PAUL SOLMAN: As the "have nots" - or ordinary citizens - realized that these tariffs - that is , taxes on imported goods - were forcing them to pay higher prices, they pushed for a tax on the wealthy. An income tax - and they got one. To finance the Civil War, President Lincoln introduced the first U.S. income tax - which though temporary, fell on the well-heeled. But the pressure continued, to tax the income of the rich continued - to which the rich responded by labeling the income tax a communist plot against liberty, as depicted in this cartoon from the late 1800s. The populists, however, prevailed.
MR. BROWNLEE, Tax Historian: And that's exactly the kind of income tax system we got during World War I, it was a class tax, it was a soak the rich tax, it was a tax to get at the largest incomes and the largest corporations.
PAUL SOLMAN: It was after the First war and during the depression that a new deal began to emerge between FDR and the Democrats who expanded government and social programs for the "have not's," and the Republicans who broadened the tax base to pay for it all. It was during World War II, though, that the income tax, reached most Americans. Tax expert John Witte.
JOHN WITTE, Tax Historian: At the beginning of World War II, In 1939 about 15% of the people paid income tax. That's all, period. At the end of the war, we had 80% of our families paying income tax.
PAUL SOLMAN: Even Donald Duck was pressed into service urging average Americans to save, not spend, their money... For income tax payments that would support the war.
(Cartoon): You don't wanna forget our fighting men, do you laddy? Donald: "No, Sir!!!" Then you'll have to meet your tax payments...
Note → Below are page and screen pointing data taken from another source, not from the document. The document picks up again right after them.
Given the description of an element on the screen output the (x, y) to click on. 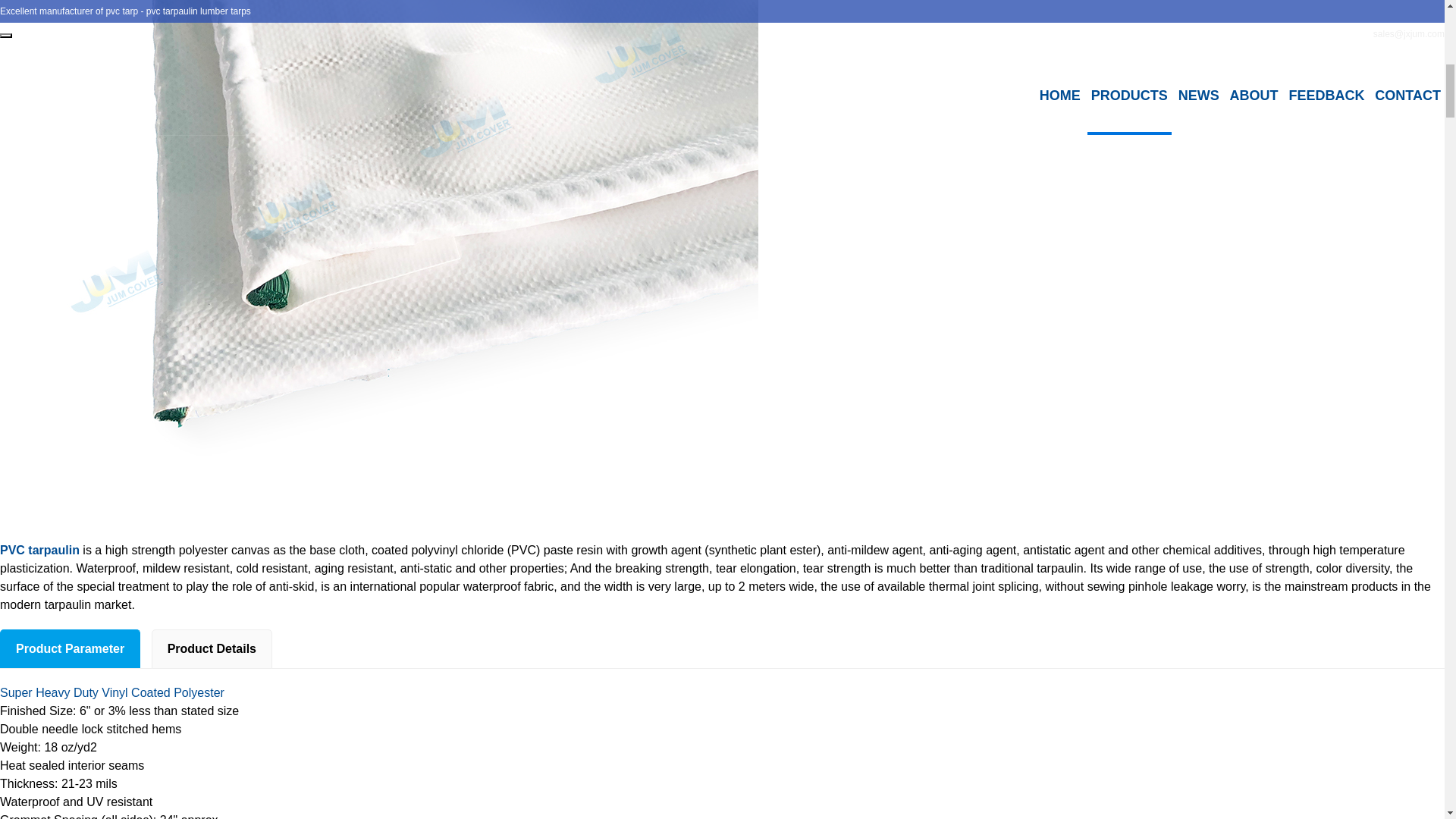
Super Heavy Duty Vinyl Coated Polyester (112, 692)
pvc coated fabric (112, 692)
PVC tarpaulin (40, 549)
Given the description of an element on the screen output the (x, y) to click on. 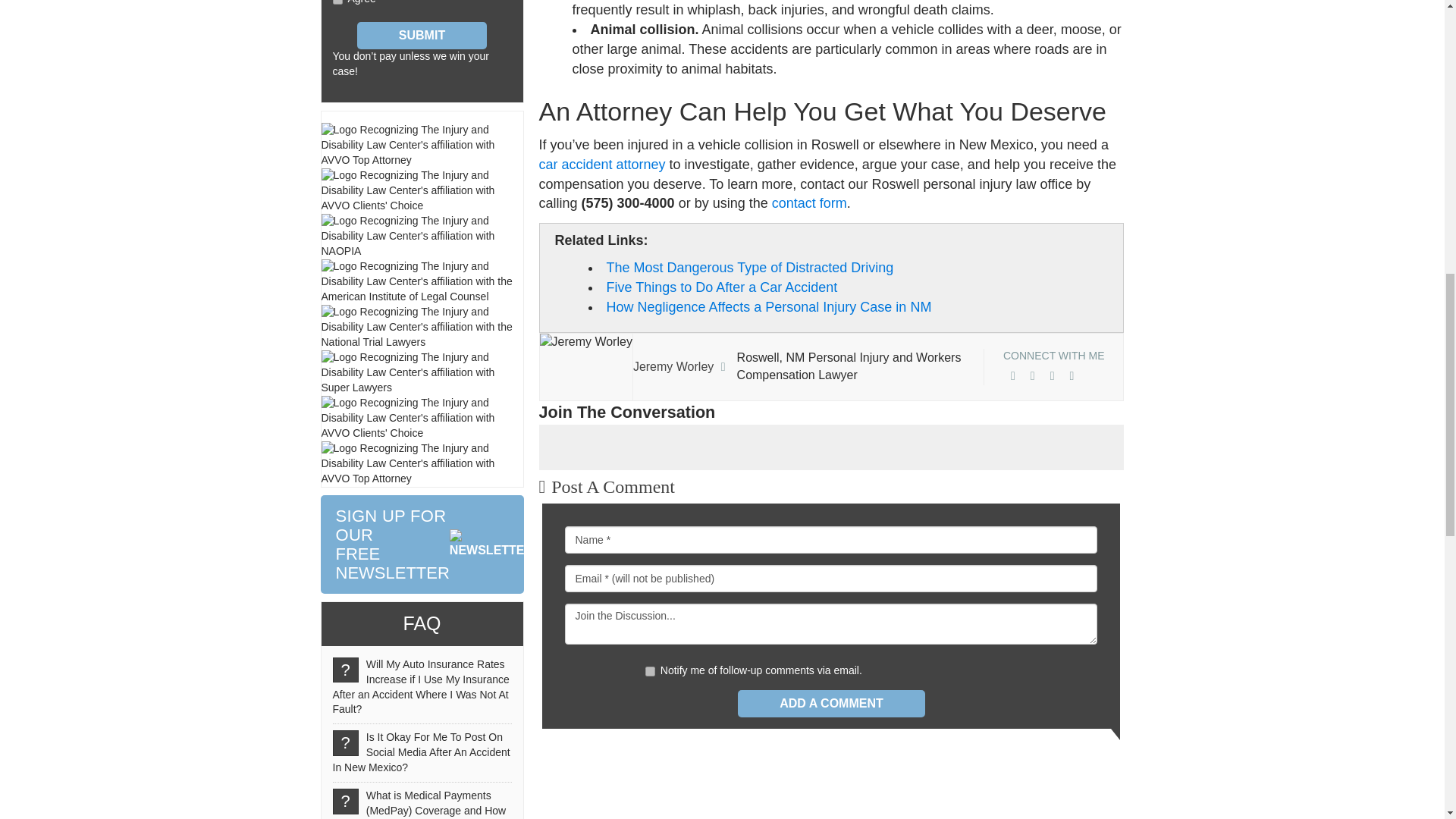
1 (650, 671)
Agree (336, 2)
FAQ (421, 623)
SUBMIT (421, 35)
car accident attorney (421, 544)
Given the description of an element on the screen output the (x, y) to click on. 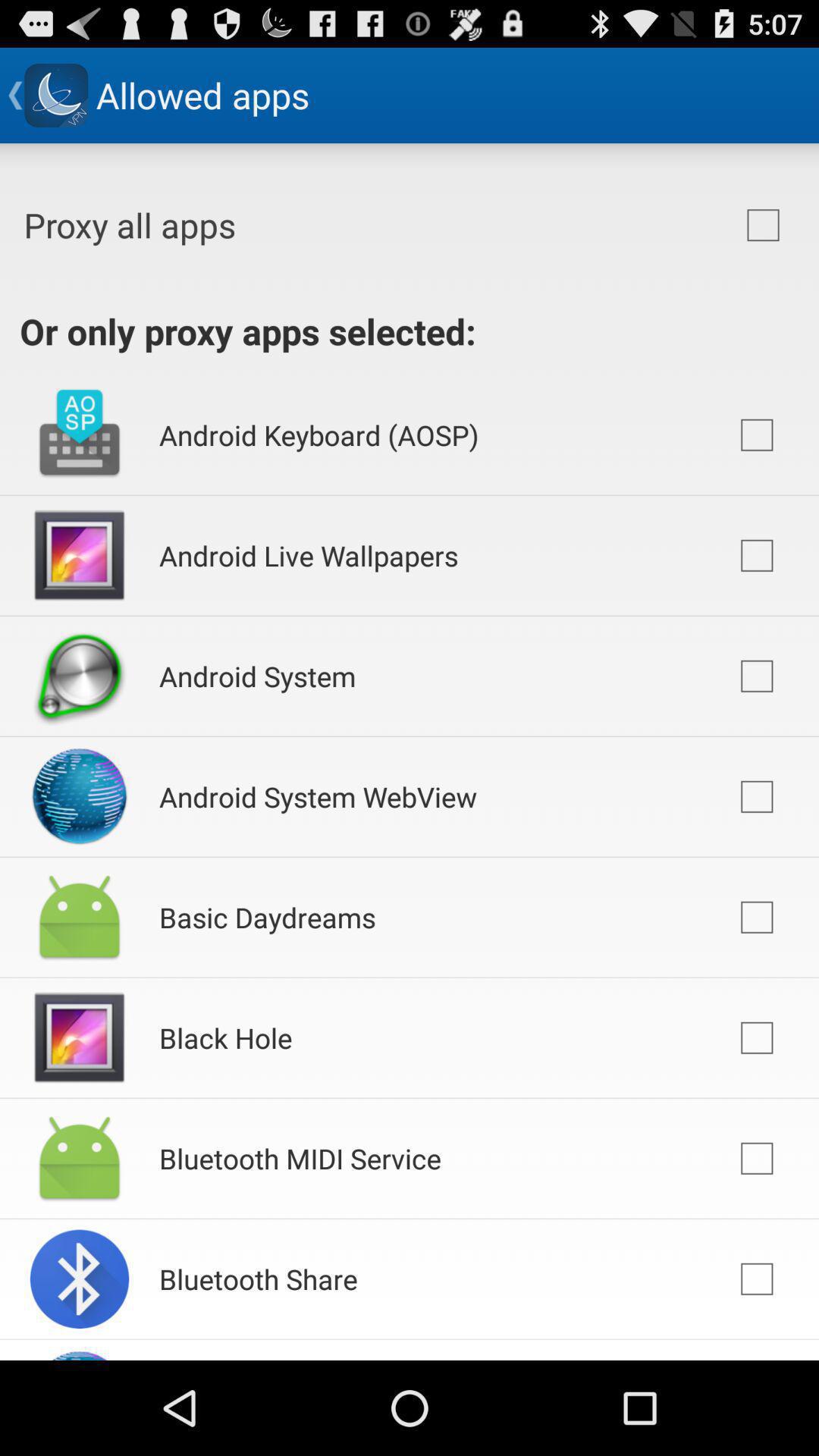
jump to the android live wallpapers icon (308, 555)
Given the description of an element on the screen output the (x, y) to click on. 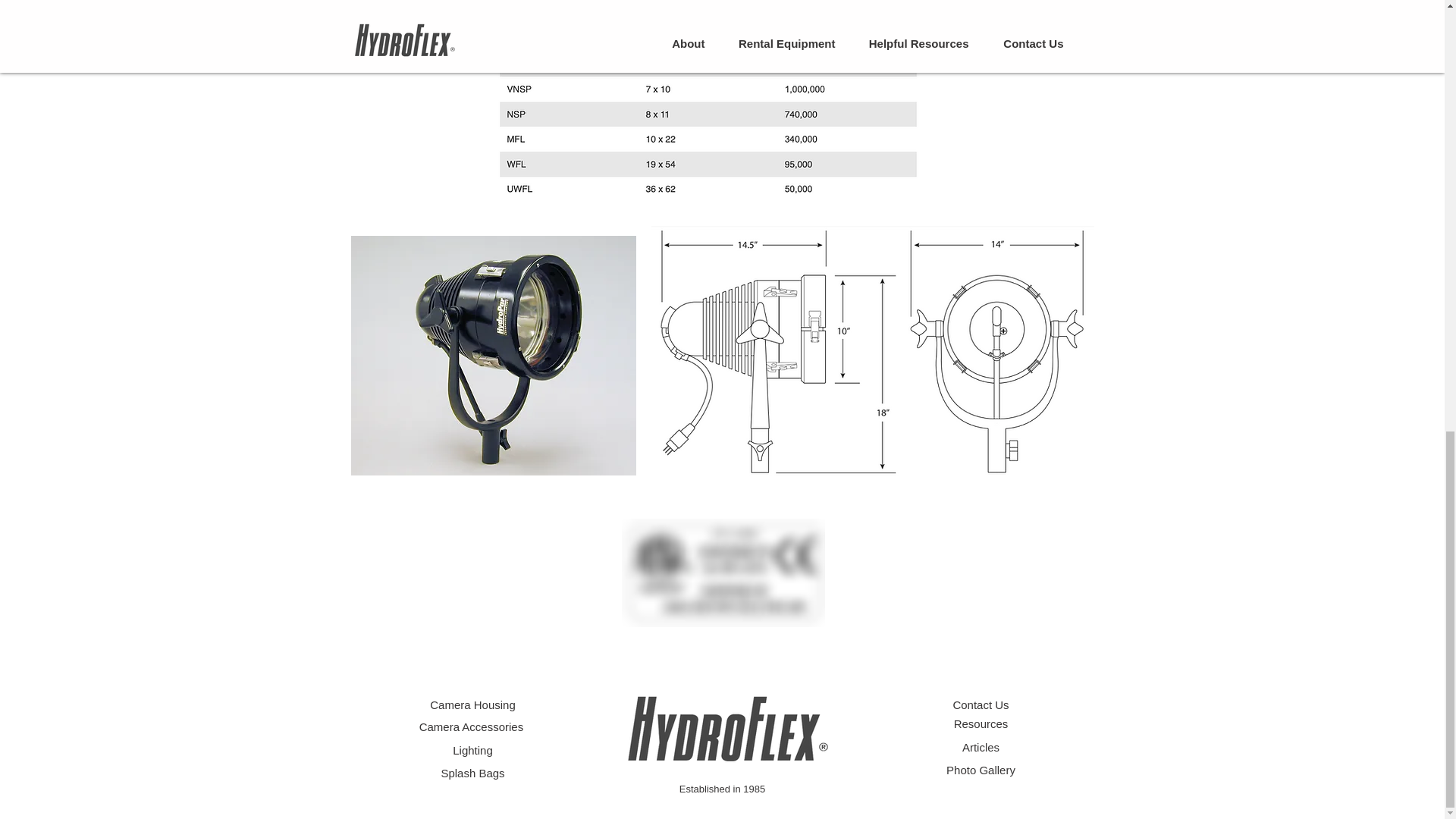
Splash Bags (472, 772)
Articles (980, 747)
Resources (981, 723)
Camera Accessories  (473, 726)
Camera Housing (472, 704)
Lighting (472, 749)
Photo Gallery (980, 769)
Contact Us (980, 704)
Given the description of an element on the screen output the (x, y) to click on. 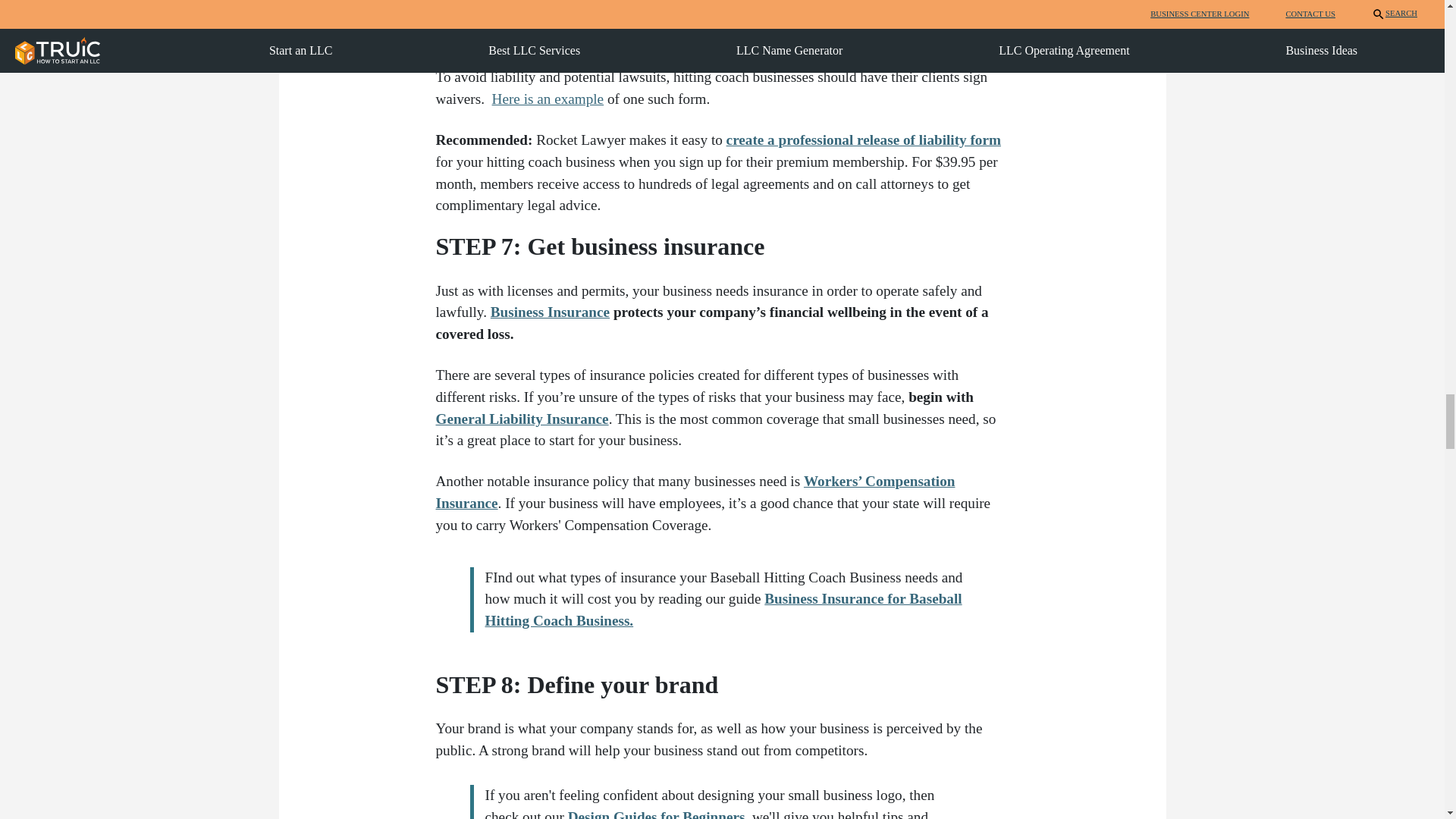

PAUL SOLMAN: Though higher incomes were still taxed at a much higher rate, patriotism justified extending the income tax from the classes to the masses. During World War II, the government started withholding taxes from paychecks. In an increasingly middle-class America, the post war tax pact was becoming clear: most everyone pays, most everyone benefits. The pact was bipartisan. A Republican, President Dwight Eisenhower, extended the big government agenda, fighting the Cold War while building the Federal Highway system, among other projects. A Democrat, Lyndon Johnson, waged wars, against both the Viet Cong and poverty, redistributing tax revenues heavily and directly to America's "have not's". But in California in 1978, with American property stalled after decades of unprecedented middle class growth, the current middle income tax revolt began with an anti-property tax referendum known as Proposition 13.
HOWARD JARVIS: Tax, tax, tax, spend , spend, spend; Elect and elect and elect, is bankrupting we the American people and the time has come to stop it!
PAUL SOLMAN: Elliott Brownlee thinks this was a turning point.
MR. BROWNLEE, Tax Historian: Proposition 13 in California was an assault not simply on taxes, but on government as we know it. It was really the beginning of an anti-government crusade that has continued.
PAUL SOLMAN:The attack on government and taxes had continued for almost 20 years now. And despite the fact that, among advanced economies, the US along with Japan, the least taxed in the world, recent surveys show that taxes, and most specially property and income taxes, are more unpopular than ever. To which one obvious question is, why?